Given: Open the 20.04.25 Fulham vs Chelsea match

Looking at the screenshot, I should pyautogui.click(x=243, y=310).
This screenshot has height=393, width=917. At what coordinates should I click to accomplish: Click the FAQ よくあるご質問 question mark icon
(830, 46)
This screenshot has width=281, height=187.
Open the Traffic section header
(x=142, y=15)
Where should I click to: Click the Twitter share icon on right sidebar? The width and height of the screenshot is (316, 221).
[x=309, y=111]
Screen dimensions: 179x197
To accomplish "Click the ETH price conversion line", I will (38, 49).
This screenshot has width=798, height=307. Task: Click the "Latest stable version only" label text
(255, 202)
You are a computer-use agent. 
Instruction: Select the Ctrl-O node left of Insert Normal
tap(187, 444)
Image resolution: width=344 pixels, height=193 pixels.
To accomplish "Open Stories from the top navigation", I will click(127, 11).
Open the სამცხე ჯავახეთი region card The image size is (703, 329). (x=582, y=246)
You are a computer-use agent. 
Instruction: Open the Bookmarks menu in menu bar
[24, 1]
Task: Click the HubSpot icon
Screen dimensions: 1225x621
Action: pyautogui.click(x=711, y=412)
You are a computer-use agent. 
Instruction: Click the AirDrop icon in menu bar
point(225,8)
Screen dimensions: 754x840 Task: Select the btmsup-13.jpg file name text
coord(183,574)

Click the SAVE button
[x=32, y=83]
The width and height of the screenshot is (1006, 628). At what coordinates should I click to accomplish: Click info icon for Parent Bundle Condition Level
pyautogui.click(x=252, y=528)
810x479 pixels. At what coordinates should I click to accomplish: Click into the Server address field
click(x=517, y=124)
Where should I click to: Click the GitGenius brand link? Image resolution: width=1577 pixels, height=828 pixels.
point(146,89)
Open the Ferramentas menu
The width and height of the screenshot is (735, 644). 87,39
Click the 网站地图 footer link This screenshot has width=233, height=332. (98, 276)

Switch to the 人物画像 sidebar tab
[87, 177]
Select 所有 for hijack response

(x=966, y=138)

********

Those lines from the one with "Open the სამცხე" through the last line of the material above are to be retyped exactly, with nothing else.

Open the სამცხე ჯავახეთი region card The image size is (703, 329). (x=582, y=246)
You are a computer-use agent. 
Instruction: Open the Bookmarks menu in menu bar
[24, 1]
Task: Click the HubSpot icon
Screen dimensions: 1225x621
Action: pyautogui.click(x=711, y=412)
You are a computer-use agent. 
Instruction: Click the AirDrop icon in menu bar
point(225,8)
Screen dimensions: 754x840 Task: Select the btmsup-13.jpg file name text
coord(183,574)

Click the SAVE button
[x=32, y=83]
The width and height of the screenshot is (1006, 628). At what coordinates should I click to accomplish: Click info icon for Parent Bundle Condition Level
pyautogui.click(x=252, y=528)
810x479 pixels. At what coordinates should I click to accomplish: Click into the Server address field
click(x=517, y=124)
Where should I click to: Click the GitGenius brand link? Image resolution: width=1577 pixels, height=828 pixels.
point(146,89)
Open the Ferramentas menu
The width and height of the screenshot is (735, 644). 87,39
Click the 网站地图 footer link This screenshot has width=233, height=332. (98, 276)

Switch to the 人物画像 sidebar tab
[87, 177]
Select 所有 for hijack response

(x=966, y=138)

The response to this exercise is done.